13
Jan
Lunch with Master Sushi Chef Shigeo Mori
Topic: Japan 2007
A few days after we arrived, we had lunch with Master Sushi Chef Shigeo Mori at his restaurant in Taito-ku. He’s the Chairman of the All Japan Sushi Association. Our inside connection was Masako Hamada, who works with Maria at Villanova - at her invitation he gave a presentation at Villanova (PDF) last spring. He also regularly gives presentations at US Cherry Blossom festivals. Masako is currently in Tokyo as well, so she brought us to his restaurant.
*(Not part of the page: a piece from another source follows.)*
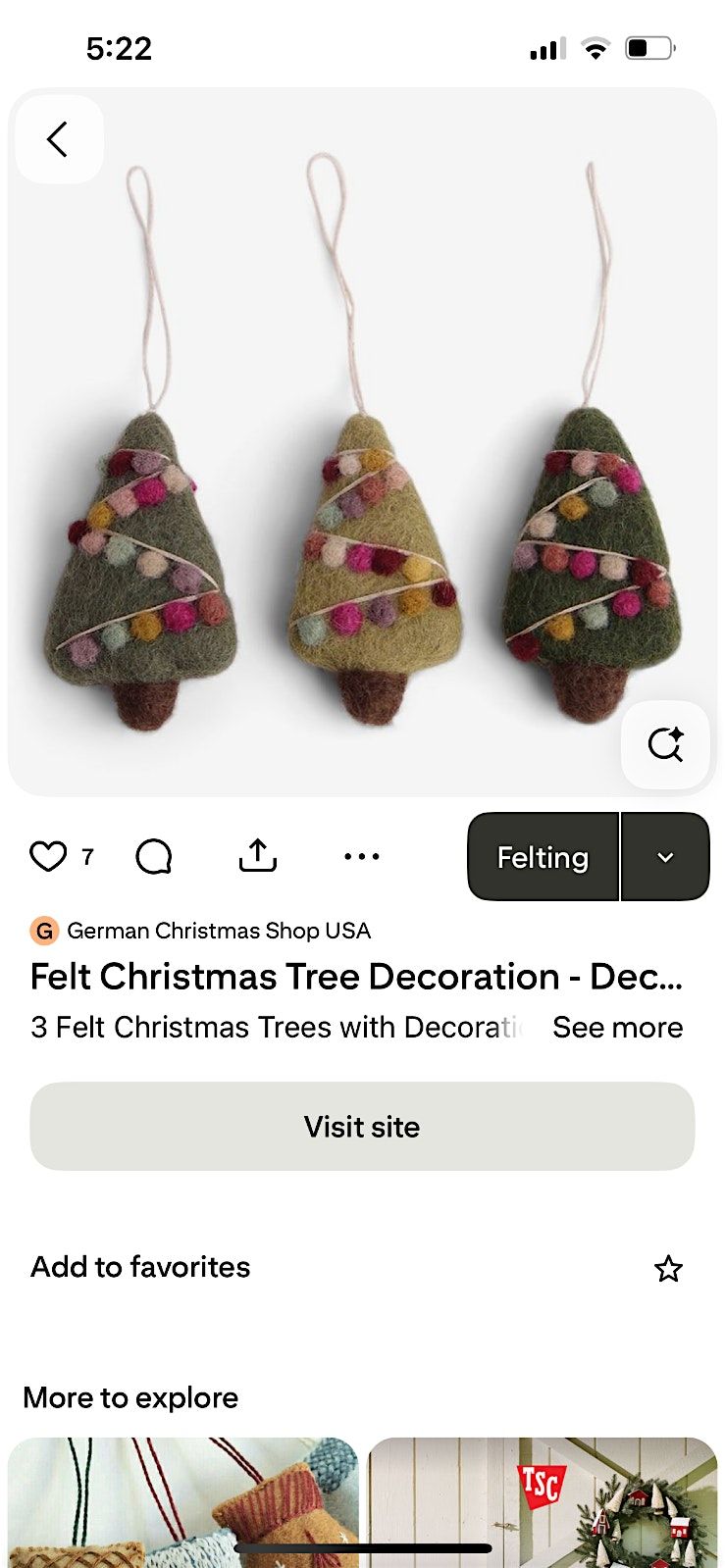This screenshot has height=1568, width=725.
Task: Open more options via the ellipsis icon
Action: [362, 856]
It probably won’t come as a surprise to hear me say it was some of the best sushi I’ve ever had. He also gave us a lesson on the proper technique for eating sushi. You’re supposed to turn the sushi on its side with your chopsticks, leaving it still on the geta (the wooden serving tray - this is also the word for the old style Japanese clogs, as the serving tray looks like the clogs). Then you dip just a corner in the soy sauce - mostly just the fish side but a little of the rice as well.
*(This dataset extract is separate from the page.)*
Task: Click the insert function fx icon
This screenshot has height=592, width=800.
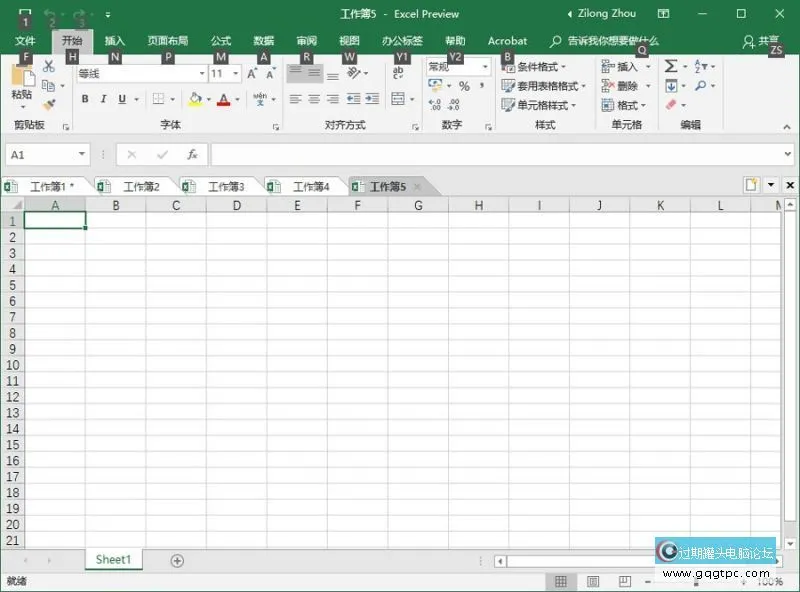Action: [192, 155]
He told us some stories after lunch, but it was all in Japanese so I couldn’t follow most of it. Maria passed along that he was trained to be a kamikaze pilot in WWII, but a B-29 bombed his plane on the airfield, so (luckily for him), he never got off the ground.
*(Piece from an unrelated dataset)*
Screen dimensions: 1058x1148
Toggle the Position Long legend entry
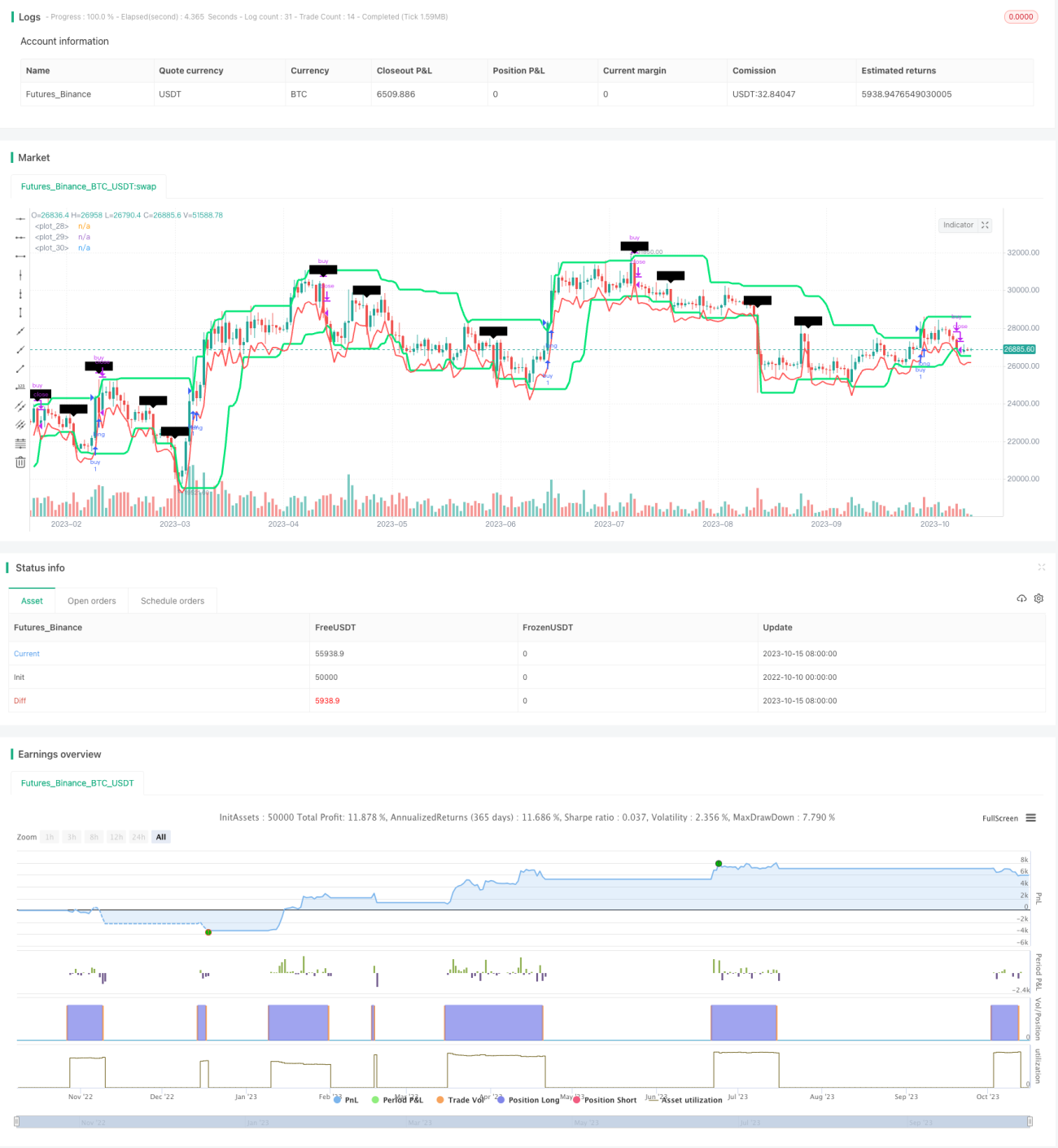pos(527,1100)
I Googled him and found an interesting article describing one of his talks (PDF). Here’s a portion of it:
Mr. Mori also addressed the “sushi crisis” that came after General MacArthur’s ban. “Sushi masters went to the Tokyo Metropolitan Government and in 1947, a new regulation was put into effect,” he said. Customers were to bring single cups of rice to be cooked on the spot, and what could be more fresh and sanitary than just-cooked rice? From that came today’s tradition of ordering ten pieces of sushi - just the amount that one cup of rice can make.
Mr. Mori ended his talk by saying how pleased he is that Americans have taken to sushi with such fervor. “I will be forever grateful,” he said, laughing, “for the invention of the California roll.”